Around this time, Sweeney decided he wanted to give his company a "serious name," so he renamed it "Epic MegaGames" as "kind of a scam to make it look like we were a big company."

"Of course, it was just one guy working from his parents' house," Sweeney told Gamasutra.

The initial success of "ZZT" gave Sweeney the confidence to turn his one-man operation into a full-time career, so he began working on what would become his next game: a PC adventure game called "Jill of the Jungle," which came out in 1992 and later became a trilogy of games.

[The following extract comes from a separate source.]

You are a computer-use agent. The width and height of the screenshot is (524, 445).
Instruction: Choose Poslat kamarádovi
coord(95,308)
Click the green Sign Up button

Eventually, Sweeney shortened the company's name to Epic Games and moved out of his parents' house. In 1999, the company moved to its current location in Cary, North Carolina, where Epic Games currently employs more than 700 people.

The first installment of "Gears of War" was released in 2006 and the game franchise, which includes more than half a dozen titles, is estimated to have sold more than 22 million units and generated over $1 billion in revenue. Microsoft bought that franchise for an undisclosed amount in 2014, a deal that came a year after Chinese tech company Tencent paid $330 million for a 40 percent stake in Epic Games, in 2013.

Now, "Fortnite's" popularity is already inspiring other game-makers, like Electronic Arts, to try to copy the success of "Fortnite." This, even after Epic Games recently had to fend off a copyright lawsuit, filed in May, alleging that its game too closely mirrors one of its rivals: "PlayerUnknown's Battlegrounds." (Sweeney said the two games are "complimentary" and that "if they're two great games, people will play both," while the developer of "PlayerUnknown's Battlegrounds," PUBG Corp., dropped the lawsuit in June.)

Meanwhile, Sweeney and Epic Games continue to look ahead with plans to build on the popularity of "Fortnite." That includes a leap into the esports market with an ongoing "Fortnite" tournament for which Epic Games has promised to provide $100 million in total prizes — the largest-ever prize pool for an esports tournament.